::: EXCERPTED PASSAGE :::
- Born: September 3, 1958
- Died: May 11, 2006 (aged 47)

= Park Young-geun =

South Korean poet (1958–2006)

Park Young-geun (September 3, 1958 – May 11, 2006) was a South Korean poet. He was in the front lines of many labor and democratization movements, and he portrays the lives and emotions of these protestors using vivid language in his writing. Park is well-known as the original author of the widely popular protest song from the 1990s, "Pine Tree, Green Pine Tree".

== Biography ==
===Pre-debut===
Park was born in 1958, in Buan County, North Jeolla Province. Because of his parents' enthusiasm for education, Park spent years away from his hometown, graduating from Iksan Middle School and Jeonju Highschool. As a high school student, he was an avid reader of Changbi Magazine, Sasanggye Magazine, and explored the works of Go Un, Hwang Seok-young, Kim Ji Ha and many others. His statements at school on the October Restoration and the Mincheong incident made him a person put under surveillance by his school. Deciding that the repressive school life would no longer be necessary, Park eventually withdrew himself from high school. The next year, he joined the high school literary circle and published a passionate poem in the style of Soviet Revolutionary poet Vladimir Mayakovsky. He subsequently faced hardships as he had his home searched and was taken into custody at the police station for 20 days. After this, he went to Seoul to participate in the labor movements and Christian Young Adult movements while continuing to write poems. He officially made his debut as a poet with the publication of poems such as "Suyurieso" (수유리에서 In Suyuri)
:::
◆ **OBJECTIVES**:
[A] According to the Park Young-geun article, how many days was Park held in custody at the police station?
[B] Summarize the Park Young-geun article in two sentences.
[C] Write what comes next in the Park Young-geun article, picking up after its last line.
::: DATA SECTION :::
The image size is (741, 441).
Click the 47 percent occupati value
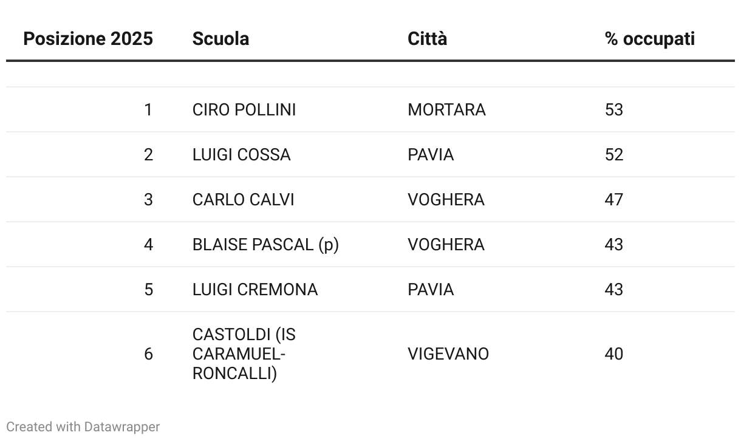pyautogui.click(x=614, y=200)
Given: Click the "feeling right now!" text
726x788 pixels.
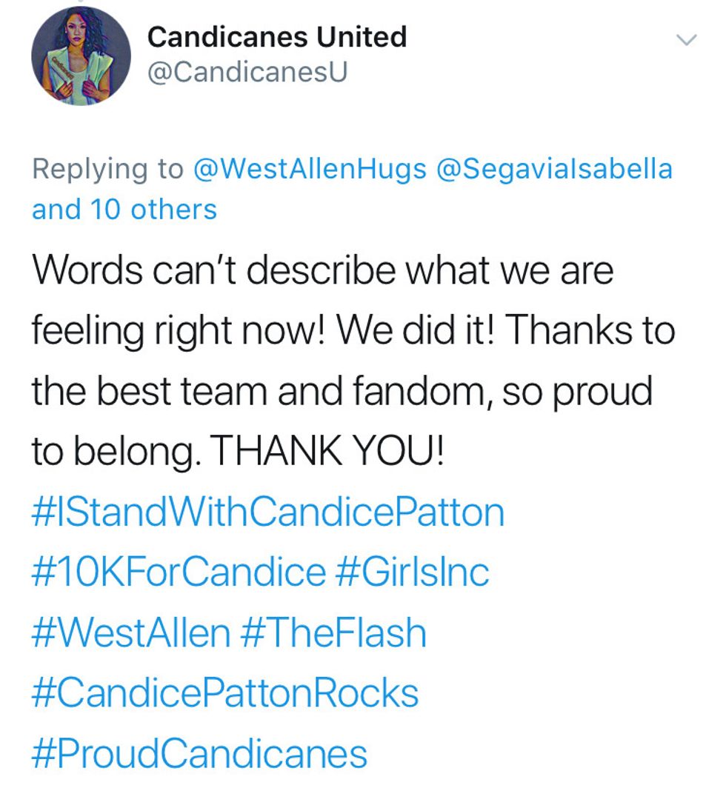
:::
◆ **TASK ANSWERS**:
[A] 20 days

[B] Park Young-geun (1958–2006) was a South Korean poet who took part in many labor and democratization movements and is known as the original author of the protest song "Pine Tree, Green Pine Tree." Born in Buan County, North Jeolla Province, he withdrew from high school after his statements led the school to put him under surveillance, was later held at a police station for 20 days, and then went to Seoul to join labor and Christian Young Adult movements while continuing to write poems.

[C]
=== After his debut ===
In 1982, while working at a book-binding factory in the Guro Industrial Complex, Park actively engaged with activists in labor movements, student movements, culture movements of the masses, and Christian democracy movements. He participated as one of the leaders for various cultural activities and meetings, and founded the Folk Song Research Association along with Shin Kyeong-nim, Im Jintaek, Jeong Huiseong, Gim Jeonghwan, and others. In 1984, he published a poetry collection, Chwieopgonggopan apeseo (취업공고판 앞에서 In Front of the Job Search Board) and a prose collection, Gongjangoksange olla (공장옥상에 올라 Up on the Factory Rooftop). Afterwards, he relocated to Bupyeong, Incheon until the 1990s living as a laborer and activist, while trying to faithfully reflect the realities of life as a worker in his writings. Furthermore, he participated in producing a video about Bak Jongcheol and worked at various publishing companies as a committee planning member or as an editor for literary magazines. In 1987, Park's poem "Baekje #6 Pine Tree, Green Pine Tree" - from the collection Chwieopgonggopan apeseo was adapted by An Chi-hwan for the song "Pine Tree, Green Pine Tree". "Pine Tree, Green Pine Tree" became a favorite song on college campuses and at labor strikes. Park won the Shin Dongyup Prize in 1994 and the Baeksok Literature Award in 2003. He died of a long-term illness in 2006. The Park Young-geun Award was established in 2015, and his entire collected work was published in 2016 to commemorate the 10th anniversary of his death.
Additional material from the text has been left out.